Especially if something has occurred to journal or blog of a morning, I avoid opening email or news first thing, as doing so instantly sweeps the mind. Best avoided, the outside world shades, dims, ability to focus. Bibel und Zeitung doesn’t always work well this early. Meaning to have a go at today’s gospel, I quickly browsed today’s news anyway, and that was that. Luke would have been better:
Gospel, Luke 13:1-9
1 It was just about this time that some people arrived and told him about the Galileans whose blood Pilate had mingled with that of their sacrifices. At this he said to them, 2 'Do you suppose that these Galileans were worse sinners than any others, that this should have happened to them? 3 They were not, I tell you. No; but unless you repent you will all perish as they did. 4 Or those eighteen on whom the tower at Siloam fell, killing them all? Do you suppose that they were more guilty than all the other people living in Jerusalem? 5 They were not, I tell you. No; but unless you repent you will all perish as they did.’
6 He told this parable, 'A man had a fig tree planted in his vineyard, and he came looking for fruit on it but found none. 7 He said to his vinedresser, "For three years now I have been coming to look for fruit on this fig tree and finding none. Cut it down: why should it be taking up the ground?" 8 "Sir," the man replied, "leave it one more year and give me time to dig round it and manure it: 9 it may bear fruit next year; if not, then you can cut it down.”
That, at least the parable (13:6-9), could easily be taken into the politics of the presidential election. I hugely disappreciate hesitant micromanagement of war, and I'm uneasy about all the manure being spread around the nonproductive fig tree; but I’m most wary of what is seeming to be meant by the slogan “make America great again,” and slogans are just the beginnings of the birthpangs.
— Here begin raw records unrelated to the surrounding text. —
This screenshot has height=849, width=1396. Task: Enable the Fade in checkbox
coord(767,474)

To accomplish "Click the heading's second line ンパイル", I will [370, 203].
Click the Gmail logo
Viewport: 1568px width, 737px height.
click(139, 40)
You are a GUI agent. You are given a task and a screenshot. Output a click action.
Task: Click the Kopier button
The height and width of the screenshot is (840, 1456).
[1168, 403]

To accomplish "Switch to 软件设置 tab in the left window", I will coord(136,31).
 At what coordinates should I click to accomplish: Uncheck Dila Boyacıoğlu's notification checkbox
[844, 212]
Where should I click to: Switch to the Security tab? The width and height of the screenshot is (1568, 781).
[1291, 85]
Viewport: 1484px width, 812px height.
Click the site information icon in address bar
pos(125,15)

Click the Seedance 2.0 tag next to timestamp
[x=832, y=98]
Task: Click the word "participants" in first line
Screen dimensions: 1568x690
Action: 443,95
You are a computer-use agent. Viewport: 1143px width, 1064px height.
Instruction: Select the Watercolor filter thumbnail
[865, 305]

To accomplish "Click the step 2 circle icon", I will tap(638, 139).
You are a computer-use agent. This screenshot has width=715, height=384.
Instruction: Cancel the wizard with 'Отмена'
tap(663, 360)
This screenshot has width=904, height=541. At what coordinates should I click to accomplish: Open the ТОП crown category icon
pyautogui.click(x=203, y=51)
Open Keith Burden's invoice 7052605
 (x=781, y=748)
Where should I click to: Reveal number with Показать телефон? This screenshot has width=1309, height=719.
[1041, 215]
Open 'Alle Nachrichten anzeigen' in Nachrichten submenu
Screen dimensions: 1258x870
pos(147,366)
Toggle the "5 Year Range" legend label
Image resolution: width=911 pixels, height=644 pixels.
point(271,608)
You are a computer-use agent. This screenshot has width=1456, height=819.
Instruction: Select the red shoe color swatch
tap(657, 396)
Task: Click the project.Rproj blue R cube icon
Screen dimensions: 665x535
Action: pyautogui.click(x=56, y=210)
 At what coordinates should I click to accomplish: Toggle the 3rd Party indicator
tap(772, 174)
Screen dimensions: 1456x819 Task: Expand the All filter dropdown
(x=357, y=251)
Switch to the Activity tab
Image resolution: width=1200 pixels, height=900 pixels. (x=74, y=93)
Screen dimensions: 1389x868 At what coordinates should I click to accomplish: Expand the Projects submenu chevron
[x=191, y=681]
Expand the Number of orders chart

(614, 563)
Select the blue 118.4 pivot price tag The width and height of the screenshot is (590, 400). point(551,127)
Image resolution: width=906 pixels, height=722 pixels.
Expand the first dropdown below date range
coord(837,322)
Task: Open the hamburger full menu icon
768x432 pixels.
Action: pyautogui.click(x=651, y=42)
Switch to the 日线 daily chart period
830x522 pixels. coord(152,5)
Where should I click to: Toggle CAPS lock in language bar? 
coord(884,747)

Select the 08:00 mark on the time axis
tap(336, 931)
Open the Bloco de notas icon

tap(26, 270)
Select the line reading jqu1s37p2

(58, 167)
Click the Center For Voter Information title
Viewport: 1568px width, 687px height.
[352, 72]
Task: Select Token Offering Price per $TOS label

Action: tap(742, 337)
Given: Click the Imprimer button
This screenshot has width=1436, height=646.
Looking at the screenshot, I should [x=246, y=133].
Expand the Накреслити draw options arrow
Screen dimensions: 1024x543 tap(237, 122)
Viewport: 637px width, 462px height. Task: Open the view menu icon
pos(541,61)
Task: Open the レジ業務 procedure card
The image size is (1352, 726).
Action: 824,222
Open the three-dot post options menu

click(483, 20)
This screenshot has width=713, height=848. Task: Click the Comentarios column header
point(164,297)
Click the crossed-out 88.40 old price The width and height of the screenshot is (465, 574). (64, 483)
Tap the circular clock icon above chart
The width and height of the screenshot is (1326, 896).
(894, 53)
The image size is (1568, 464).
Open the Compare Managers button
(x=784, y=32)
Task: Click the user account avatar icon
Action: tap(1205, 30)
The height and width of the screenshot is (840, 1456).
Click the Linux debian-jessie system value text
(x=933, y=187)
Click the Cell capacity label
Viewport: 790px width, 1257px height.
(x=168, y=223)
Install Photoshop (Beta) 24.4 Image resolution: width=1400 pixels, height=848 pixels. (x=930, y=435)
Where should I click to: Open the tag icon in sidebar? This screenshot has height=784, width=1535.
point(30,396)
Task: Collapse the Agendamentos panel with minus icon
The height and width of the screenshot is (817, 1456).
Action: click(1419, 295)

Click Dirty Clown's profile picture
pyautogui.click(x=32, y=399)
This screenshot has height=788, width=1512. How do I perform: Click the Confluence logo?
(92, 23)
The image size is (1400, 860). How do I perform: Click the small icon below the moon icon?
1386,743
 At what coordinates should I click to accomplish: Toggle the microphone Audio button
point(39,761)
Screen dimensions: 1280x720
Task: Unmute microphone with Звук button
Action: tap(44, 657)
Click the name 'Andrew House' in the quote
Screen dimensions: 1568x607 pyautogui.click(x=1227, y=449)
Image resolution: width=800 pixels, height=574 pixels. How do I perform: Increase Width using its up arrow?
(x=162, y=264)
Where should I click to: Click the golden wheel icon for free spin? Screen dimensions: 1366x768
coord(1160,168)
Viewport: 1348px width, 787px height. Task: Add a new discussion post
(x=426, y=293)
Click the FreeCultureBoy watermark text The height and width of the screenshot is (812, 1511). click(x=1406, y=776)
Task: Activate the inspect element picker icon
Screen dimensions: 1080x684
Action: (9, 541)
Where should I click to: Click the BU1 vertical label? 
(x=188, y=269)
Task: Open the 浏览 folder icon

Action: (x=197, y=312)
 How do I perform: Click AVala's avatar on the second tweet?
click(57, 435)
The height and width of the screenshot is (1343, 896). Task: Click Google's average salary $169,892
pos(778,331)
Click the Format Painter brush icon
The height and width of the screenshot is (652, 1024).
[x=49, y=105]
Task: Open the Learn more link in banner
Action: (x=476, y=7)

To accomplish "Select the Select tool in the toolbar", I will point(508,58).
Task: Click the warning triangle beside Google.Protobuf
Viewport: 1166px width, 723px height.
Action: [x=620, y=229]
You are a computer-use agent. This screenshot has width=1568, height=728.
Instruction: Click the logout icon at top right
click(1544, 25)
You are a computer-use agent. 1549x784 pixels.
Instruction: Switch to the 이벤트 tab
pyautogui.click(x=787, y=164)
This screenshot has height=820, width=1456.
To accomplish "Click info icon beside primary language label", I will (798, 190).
America is great, and my German is not good enough to follow the link I uneasily sense between early 20th century and early 21st century maniacal rubbish, not to repeat skybalon, being passed as rhetoric; and it seems true that hysterically shouting loud and confident still brings the crowds to their feet saluting and screaming. Run it up the flagpole and see if anyone salutes, and sure enough, they do. God help us. Please.
At this point in Luke’s gospel, Jesus is on his way to Jerusalem, teaching, healing, preaching along the way. Looking back at what precedes “it was just about this time” confirms that some of the preaching is discomfitingly apocalyptic. Who besides me is uneasy no matter what or who?